Instructions for the task: Please continue the passage on broadcast playout automation, writing the next part after its last sentence. The data that follows it is not part of that passage.

Source:
/---

The old hardware-centric model of automation stems from the
early days where the need for realtime operation, with absolute
frame accuracy, naturally led to designs based around traditional
video processing: the master control switcher and separate video
servers and cart machines. The equipment was usually controlled via
RS-422 serial communications, supplemented with GPI triggers. An
automation chassis needed special cards with the requisite number
of RS-422 and GPI ports to drives switchers, video servers and CGs.
This interfaces are not a conventional IT component, and called for
bespoke designs just for the broadcast sector. The chassis also
needed a house timecode input for synchronization, again not a
commodity IT component.
Most equipment can now be controlled via IP over Ethernet,
removing the need for the interface cards. Even sync can use
Network Time Protocol (NTP) over IP. The end of the tape machines
removes the need to control the cueing of tapes, catering for the
ballistics of the transport. However, if the function of server and
switcher could be integrated into the automation computer chassis,
the need for all the control interfaces goes away. The remaining
issue is base-band video and audio. That needs a video card with
SDI in and out.
Channel in a BoxMuch of the recent marketing and development efforts in the
sphere of broadcast automation have been centered around the
“channel-in-a-box”. These products collapse the
functions of video server, switcher and graphics, along with the
playout automation, into a software application running on
commodity IT hardware with the I/O handled by a video interface
card.
The issue is perhaps not the one box solution, but the fact that
software running on a computer server replaces dedicated broadcast
hardware like master control switchers and video servers.
Conflating functionality can save processes, as the external
communications and synchronization between devices are replaced
with more efficient interprocess communications within the
automation application. This means more bang for the bucks out of
the CPU.
The first step in the integrated solution was to combine the
automation with a video server and keyer using a commodity server
platform. The need for audio and video I/O led naturally to the
channel in a box, with the interface card occupying a PCI slot.
More channels means more I/O, and is it simplest to run each
channel on a single server.
Caution PrevailsBroadcasters are naturally reluctant to change their automation
systems. The revenue stream of the station, the commercial spots,
emanate from the automation system. Any stalled video, clipped
frames or other quality issues mean a makegood a direct loss
of revenue. So caution prevails.
As the processing power of computer servers has increased
radically over the last decade, it has become very possible to run
all the functions of a master control channel on a single IT server
chassis. As well as using the CPU, any vendors are also using
hardware acceleration from the graphics processor (GPU) and using
I/O cards with onboard video processing engines, with Matrox being
a popular choice.
NLEs have used commodity computer platforms since the 1980s, but
they use operations like pre-rendering of dissolves and effects to
save the load on the processor. They also use hardware acceleration
in all but the latest implementations.
Playout is different. Everything must be performed on the fly.

\---

Material provided:
/---

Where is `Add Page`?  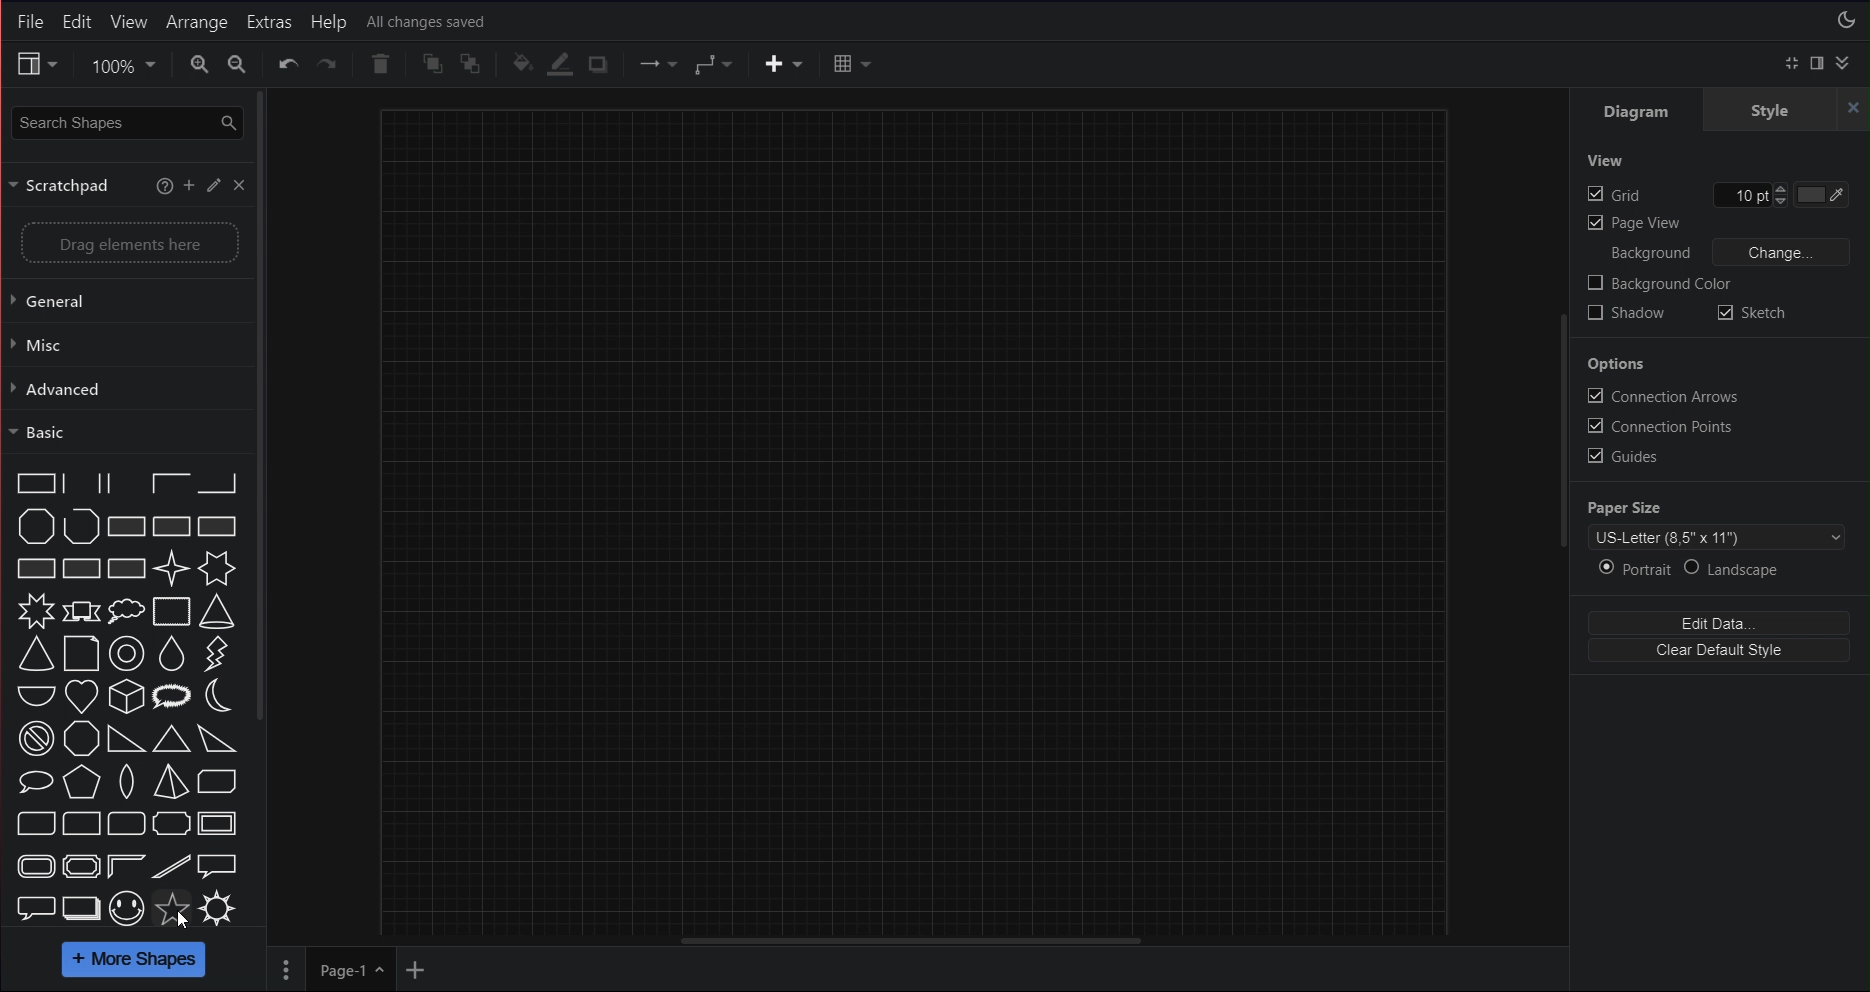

\---

Response to this task:
The defining factor for automation is whether the platform can
perform all necessary realtime operations within one television
frame. That way frame-accuracy can be achieved. However, some
operations present a varying load to the processor, graphics being
one. A poorly designed automation channel may run out of resources
during complex graphics sequences. During commercial breaks, the
only operation is to run each commercial, so the revenue stream is
protected, but the discerning eye may see stalling in graphics
interstitials. Over time Moore’s Law will eliminate this
issue.
No baseband?Many master control operations are playing out compressed files
from disk, or receiving MPEG files streamed from remote locations
in SMPTE 2022 format, RTP/UDP over IP. Such streams can be
delivered to the automation server over Ethernet, with no need for
conventional SDI interfaces. Where SDI interconnections are needed,
a gateway can link the baseband and IP domains.
To feed IPTV or mobile, there is no real need for SDI and the
goal of running a channel on a commodity IT platform becomes a
reality
Disaster RecoveryIt is the wish of any channel with good revenue to provide
business continuity though any disaster that may prevent the
operation of the master control. Unusual weather events or
earthquakes are potential problems, or other disasters like fire
and floods. To provide a complete mirror of playout operations can
rarely be justified, but some compromise operations which keep the
brand running is perfectly possible. Cost is key for any disaster
recovery facility.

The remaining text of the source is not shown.